- Directed by: Dave Warwick Mike Mansfield
- Starring: Bay City Rollers: Eric Faulkner Derek Longmuir Leslie McKeown Stuart "Woody" Wood Alan Longmuir Big Jim Sullivan Him and Us Dancers
- Country of origin: United Kingdom
- No. of episodes: 20

Production
- Producer: Muriel Young
- Running time: 25 minutes (including a commercial break)
- Production company: Granada Television

Original release
- Network: ITV
- Release: 1 April – 25 December 1975

Related
- The Krofft Superstar Hour

= Shang-a-Lang (TV series) =

1975 British children's TV pop music series

Shang-a-Lang was a children's pop music TV series starring the Scottish band, the Bay City Rollers. It was produced in Manchester by Granada Television for the ITV network and ran for one 20-week series in 1975.

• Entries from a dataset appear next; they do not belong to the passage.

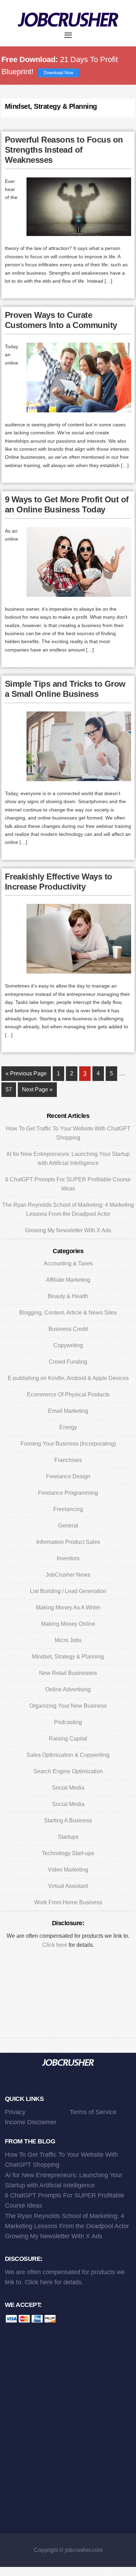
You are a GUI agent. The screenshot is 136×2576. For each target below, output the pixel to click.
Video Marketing (68, 1870)
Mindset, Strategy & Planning (68, 1657)
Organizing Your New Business (68, 1706)
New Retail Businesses (68, 1673)
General (68, 1526)
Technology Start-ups (68, 1853)
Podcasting (68, 1722)
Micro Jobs (68, 1640)
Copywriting (68, 1345)
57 (10, 1089)
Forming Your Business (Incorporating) (68, 1444)
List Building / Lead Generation (68, 1591)
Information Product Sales (68, 1542)
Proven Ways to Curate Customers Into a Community (61, 320)
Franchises (68, 1460)
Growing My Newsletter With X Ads (68, 1230)
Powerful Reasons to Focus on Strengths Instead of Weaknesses (64, 150)
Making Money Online (68, 1624)
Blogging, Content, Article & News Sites (68, 1313)
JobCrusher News (68, 1575)
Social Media (68, 1788)
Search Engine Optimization (68, 1771)
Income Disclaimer (30, 2122)
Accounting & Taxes (68, 1263)
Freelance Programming (68, 1493)
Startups (68, 1837)
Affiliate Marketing (68, 1280)
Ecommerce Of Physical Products (68, 1394)
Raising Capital (68, 1739)
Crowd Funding (68, 1362)
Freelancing (68, 1509)
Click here (54, 1945)
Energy (68, 1427)
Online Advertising (68, 1689)
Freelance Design (68, 1476)
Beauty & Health (68, 1296)
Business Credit (68, 1329)
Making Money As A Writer (68, 1607)
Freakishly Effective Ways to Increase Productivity (58, 881)
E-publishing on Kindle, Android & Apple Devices (68, 1378)
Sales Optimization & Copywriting (68, 1755)
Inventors (68, 1558)
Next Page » (37, 1091)
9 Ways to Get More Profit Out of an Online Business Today (67, 504)
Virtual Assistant (68, 1886)
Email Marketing (68, 1411)
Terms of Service (93, 2112)
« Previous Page (26, 1075)
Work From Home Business (68, 1902)
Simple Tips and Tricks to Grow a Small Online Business (65, 689)
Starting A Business (68, 1820)
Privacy (15, 2112)
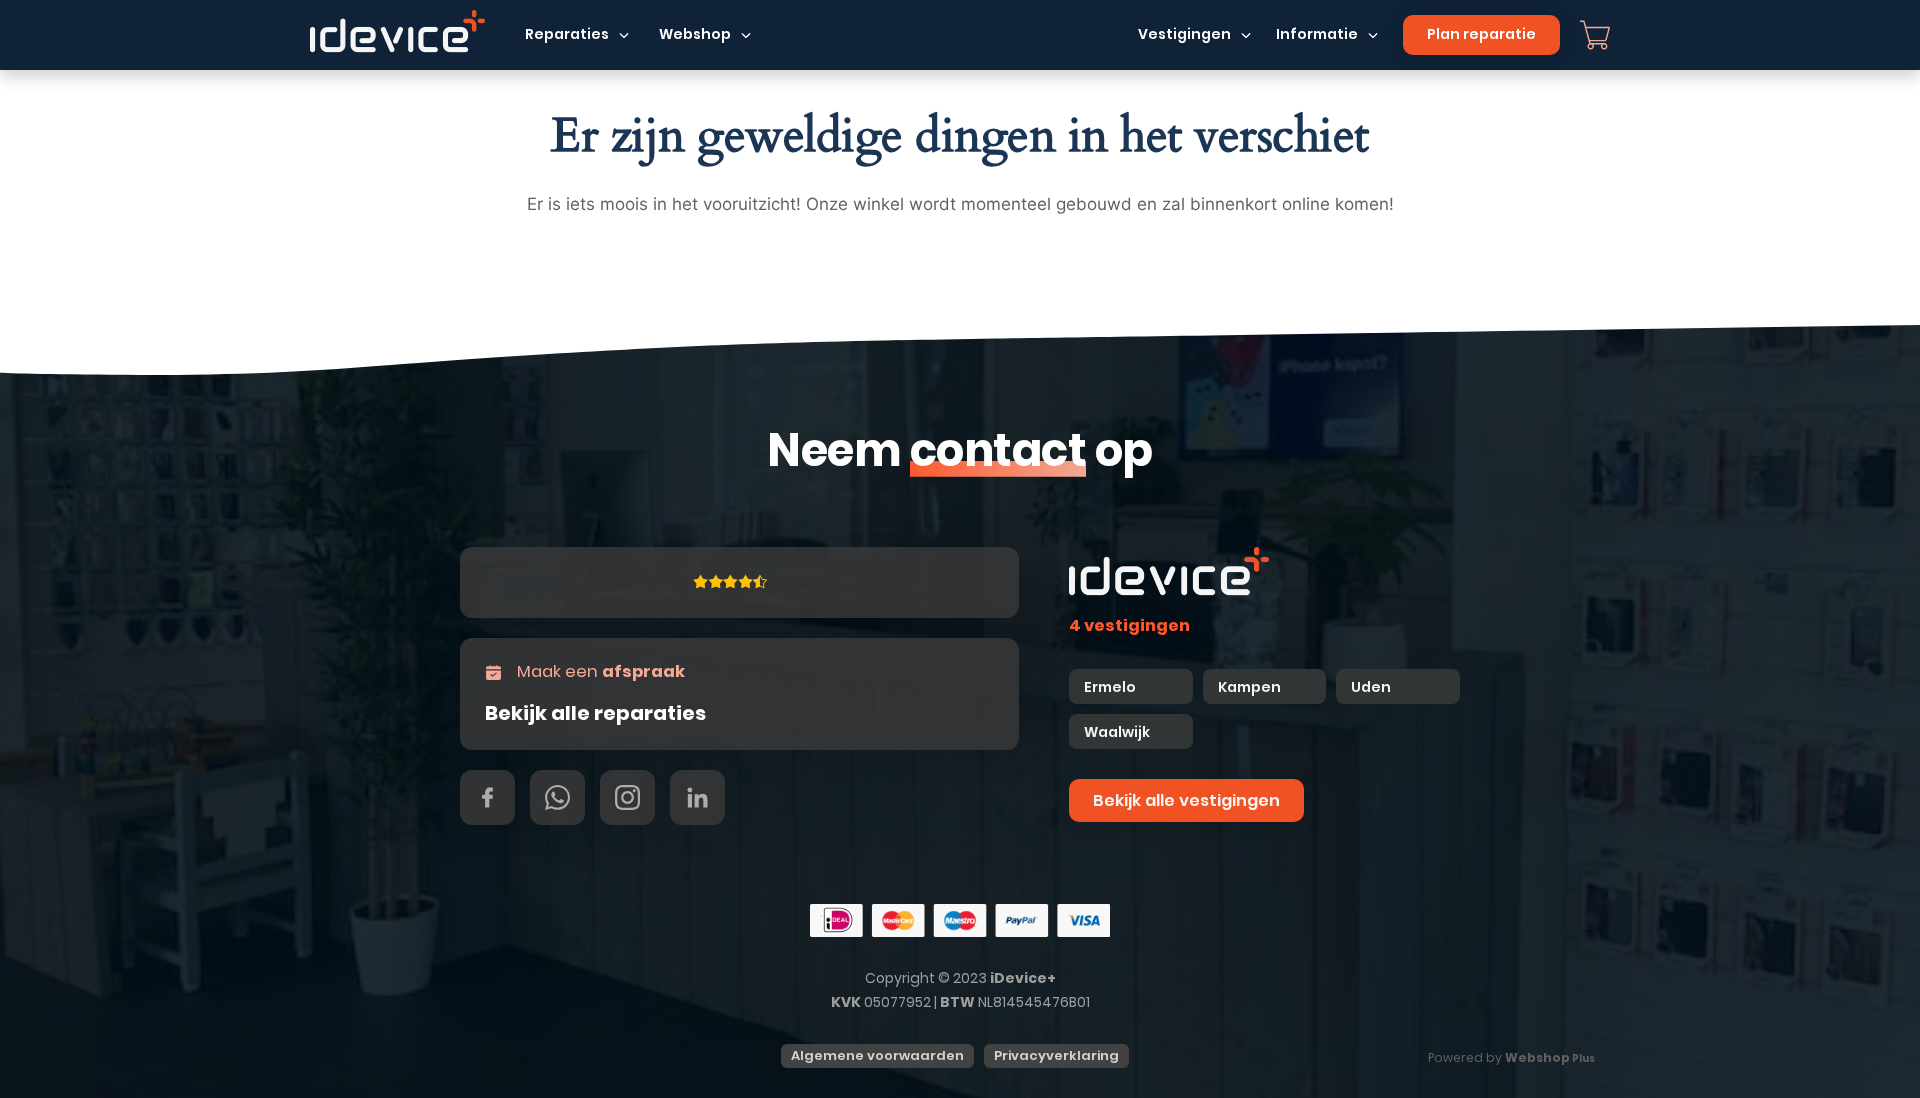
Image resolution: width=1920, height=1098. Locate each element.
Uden (1371, 687)
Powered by (1511, 1057)
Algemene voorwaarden (877, 1055)
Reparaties (567, 34)
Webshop (695, 34)
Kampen (1251, 687)
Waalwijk (1117, 732)
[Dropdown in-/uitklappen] (624, 35)
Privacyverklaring (1056, 1055)
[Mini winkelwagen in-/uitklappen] (1595, 35)
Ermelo (1110, 687)
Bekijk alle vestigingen (1186, 800)
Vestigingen (1184, 34)
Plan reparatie (1481, 34)
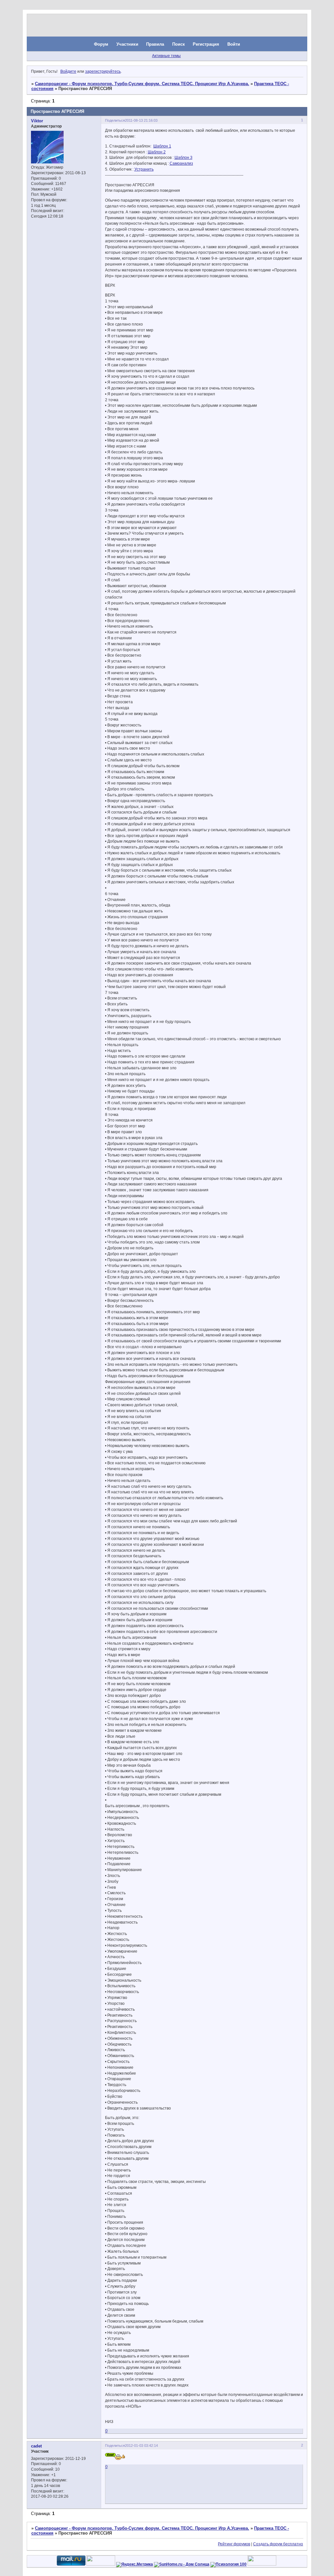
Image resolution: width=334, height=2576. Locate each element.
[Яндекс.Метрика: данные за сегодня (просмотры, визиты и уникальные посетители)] (134, 2564)
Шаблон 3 (183, 157)
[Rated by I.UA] (100, 2564)
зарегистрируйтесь (103, 71)
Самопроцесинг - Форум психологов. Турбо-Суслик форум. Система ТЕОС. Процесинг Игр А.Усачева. (142, 83)
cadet (36, 2446)
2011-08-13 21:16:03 (141, 120)
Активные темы (166, 55)
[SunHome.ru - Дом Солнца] (181, 2564)
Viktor (37, 120)
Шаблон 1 (162, 146)
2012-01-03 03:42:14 (141, 2445)
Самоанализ (181, 163)
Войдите (68, 71)
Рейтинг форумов (234, 2544)
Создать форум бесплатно (278, 2544)
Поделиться (115, 120)
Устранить (144, 169)
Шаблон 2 (157, 152)
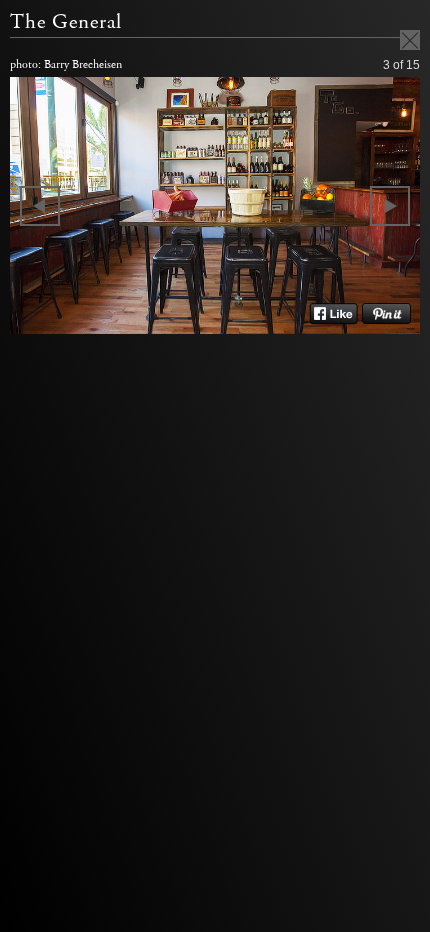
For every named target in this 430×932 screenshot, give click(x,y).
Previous (40, 206)
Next (390, 206)
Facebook (333, 314)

It featured the band in comedy sketches and performing their songs to a live studio audience made up of their teenage fans. This resulted in chaotic scenes at times as some members of the audience attempted to run onto the studio floor to meet their heroes, resulting in security officers having to forcibly restrain or even eject them from the studio.

Guest stars performing their latest releases and hits included Cliff Richard, Marc Bolan, Lynsey de Paul, Lulu, David Cassidy, Linda Lewis, Gary Glitter, Olivia Newton-John, Slade, Sparks, Alvin Stardust, Showaddywaddy, The Rubettes, Alan Price and Gilbert O'Sullivan and The Marionettes.

The show's theme song "Shang-a-Lang", was a hit single for the group, peaking at number 2 in 1974 in the UK Singles Chart.